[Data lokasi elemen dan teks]
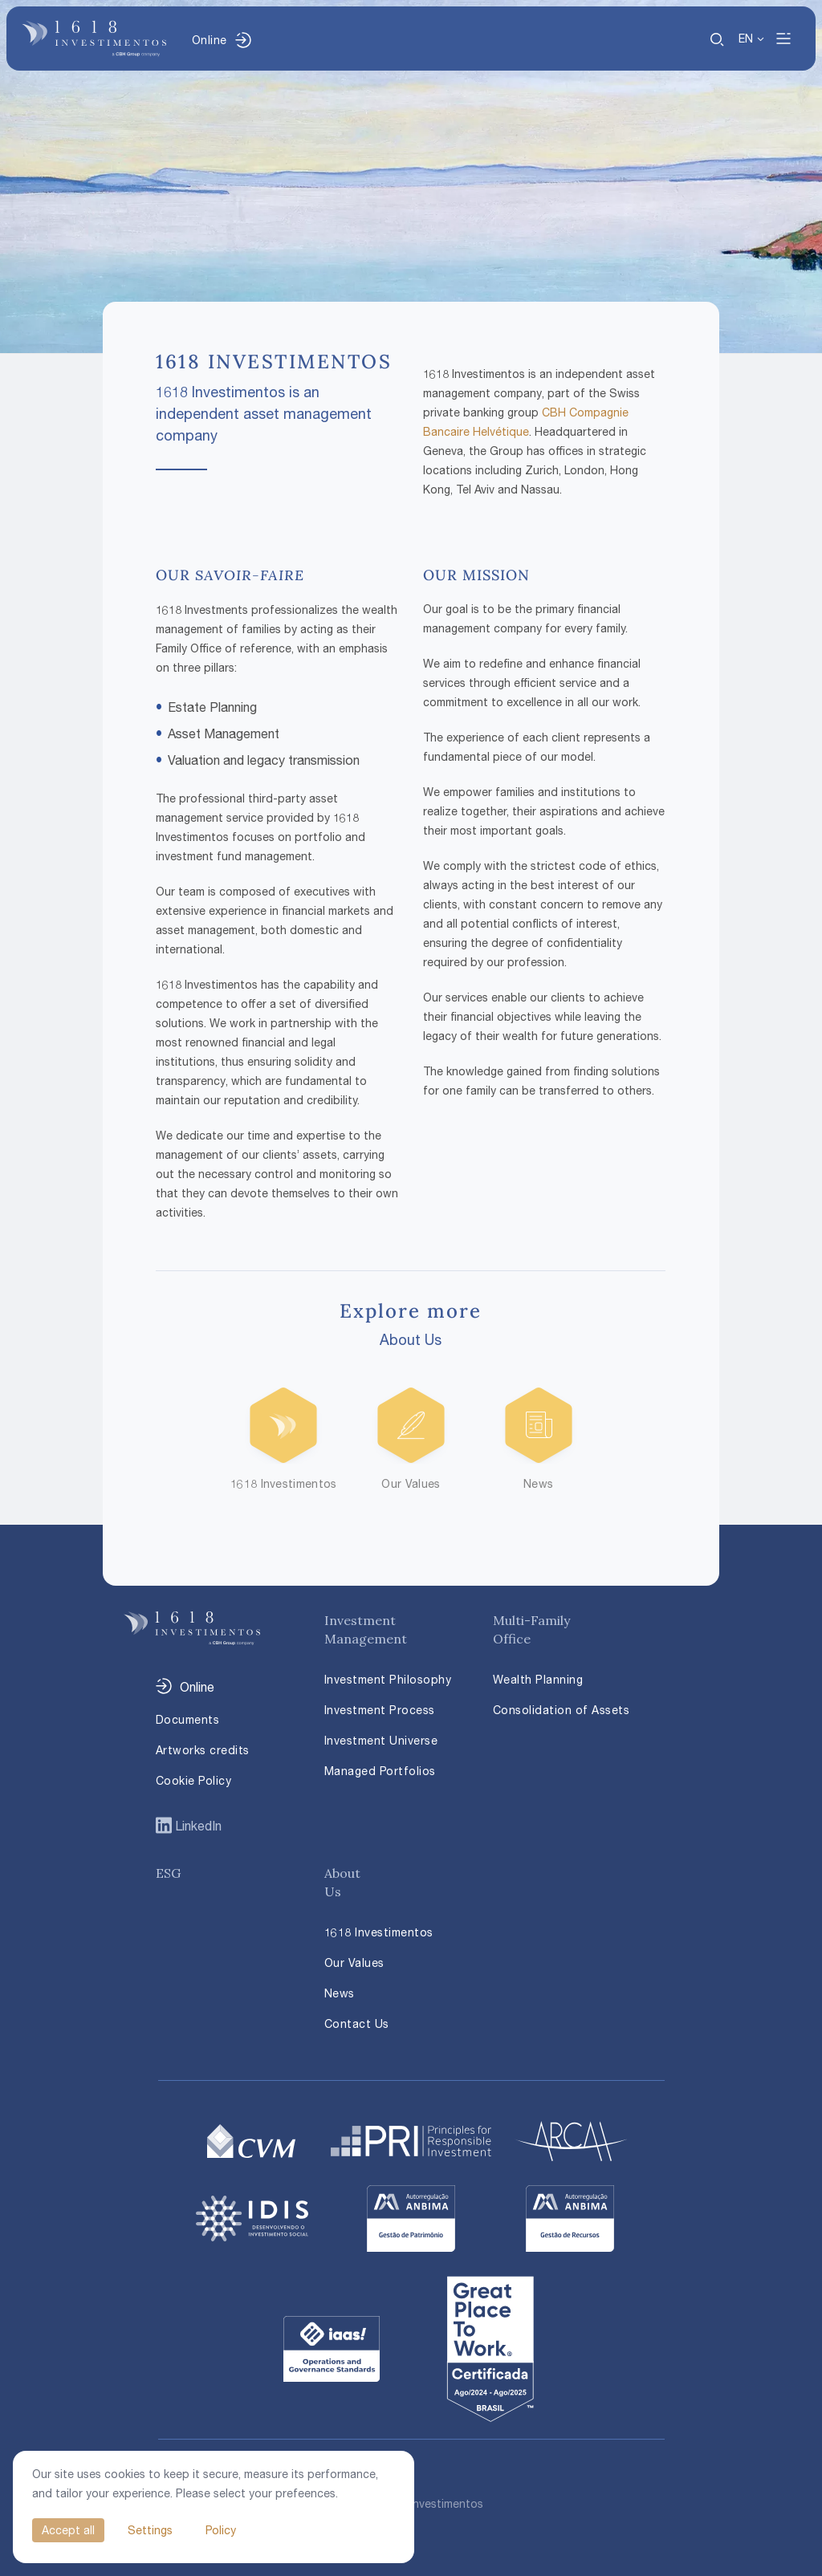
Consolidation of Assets (561, 1710)
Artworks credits (203, 1750)
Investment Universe (381, 1740)
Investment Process (379, 1710)
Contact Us (356, 2023)
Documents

▸ Soal Latihan
Tulis ulang setiap baris materi di atas selengkapnya, tetapi tanpa gambar. Tolong skalakan setiap koordinat di dalamnya dengan mengalikannya 1,5 lalu membulatkannya ke bilangan bulat terdekat, dengan nilai setengah dibulatkan ke atas.

▸ Jawaban
Consolidation of Assets (842, 2565)
Artworks credits (305, 2625)
Investment Universe (572, 2610)
Investment Process (569, 2565)
Contact Us (534, 3035)
Documents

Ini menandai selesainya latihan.